China’s Dog Meat Festival: Man Rescues 1,000 Canines from Gruesome Event

Yulin Dog Meat Festival
A vendor smokes behind a display of dog meat at a dog meat market on the day of a local dog meat festival in Yulin, Guangxi Autonomous Region, June 22, 2015.  REUTERS/Kim Kyung-Hoon/File photo

The Yulin Dog Meat Festival in China is now well underway and is expected to kill about 10,000 dogs during the controversial event. Due to the controversial and gruesome nature of the festival, a man from Hawaii recently traveled to China to rescue dogs from the slaughterhouses.

Activist Marc Ching of the Animal Hope and Wellness Foundation recently went to Yulin along with his companion Valarie Ianniello to try and disrupt the inhumane festival. In their efforts, they were able to successfully free about 1,000 dogs which were about to be slaughtered for the event.

On his Facebook account, Ching posted graphic videos depicting the terrible conditions that dogs go through in China during this time of the year.

"This is live. This is now," he posted. "The Animal Hope and Wellness Foundation, and the Tree of Life - we just rescued over 1,000 dogs from Yulin. A thousand breaths that would die here in the dark. A thousand lives that would bleed like blood left there upon the ground."

"These dogs, they are brothers," he continued. "They are sisters. They are fathers and mothers. They are children. They deserve a chance."

Ching's rescue mission in China was his seventh one to Asia this year. In most of his trips, he usually goes undercover as a dog-meat buyer in order to infiltrate slaughterhouses and this cruel industry.
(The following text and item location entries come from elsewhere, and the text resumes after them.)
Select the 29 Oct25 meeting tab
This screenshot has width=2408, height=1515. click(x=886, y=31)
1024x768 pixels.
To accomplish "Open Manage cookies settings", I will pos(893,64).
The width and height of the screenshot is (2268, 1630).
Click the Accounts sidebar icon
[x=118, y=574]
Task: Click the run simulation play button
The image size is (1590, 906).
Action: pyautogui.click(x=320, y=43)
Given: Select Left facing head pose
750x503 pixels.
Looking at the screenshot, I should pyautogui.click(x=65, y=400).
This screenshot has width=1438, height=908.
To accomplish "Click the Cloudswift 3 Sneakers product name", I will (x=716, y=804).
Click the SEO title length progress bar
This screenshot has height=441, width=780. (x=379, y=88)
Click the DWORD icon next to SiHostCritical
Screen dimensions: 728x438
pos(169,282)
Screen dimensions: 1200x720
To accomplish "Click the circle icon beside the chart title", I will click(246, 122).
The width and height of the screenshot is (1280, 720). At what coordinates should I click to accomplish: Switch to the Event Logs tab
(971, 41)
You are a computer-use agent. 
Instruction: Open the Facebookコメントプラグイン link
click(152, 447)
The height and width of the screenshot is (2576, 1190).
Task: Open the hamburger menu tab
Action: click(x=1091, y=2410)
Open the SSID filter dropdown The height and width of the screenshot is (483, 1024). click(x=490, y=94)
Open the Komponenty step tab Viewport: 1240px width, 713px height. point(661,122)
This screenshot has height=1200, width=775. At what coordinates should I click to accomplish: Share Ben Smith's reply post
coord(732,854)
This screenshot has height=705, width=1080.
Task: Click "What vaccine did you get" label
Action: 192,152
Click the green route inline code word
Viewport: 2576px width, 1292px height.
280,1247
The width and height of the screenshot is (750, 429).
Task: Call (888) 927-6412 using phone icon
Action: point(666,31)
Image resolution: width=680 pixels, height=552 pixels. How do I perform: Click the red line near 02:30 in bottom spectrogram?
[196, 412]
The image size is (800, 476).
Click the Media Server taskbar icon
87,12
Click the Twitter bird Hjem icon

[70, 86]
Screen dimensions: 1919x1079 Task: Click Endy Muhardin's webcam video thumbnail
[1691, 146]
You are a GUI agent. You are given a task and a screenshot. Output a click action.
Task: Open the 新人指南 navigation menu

However, because he is known to disrupt their operations, Ching has experienced getting severely beaten up and hospitalized as he traveled around Asia to shut down slaughterhouses in various countries such as Cambodia, Vietnam, Indonesia and South Korea.

This experience, however, is not enough to deter him from pursuing his goal of rescuing dogs from certain death and torture, which usually involves getting burned alive using blowtorches or getting beaten by baseball bats as they hang by their necks.

"There's this moment where you come into the slaughterhouse and the dogs are screaming and when you rescue them they know who you are," he told L.A. Weekly. "And it's the most beautiful thing ever. That moment's actually pretty addicting."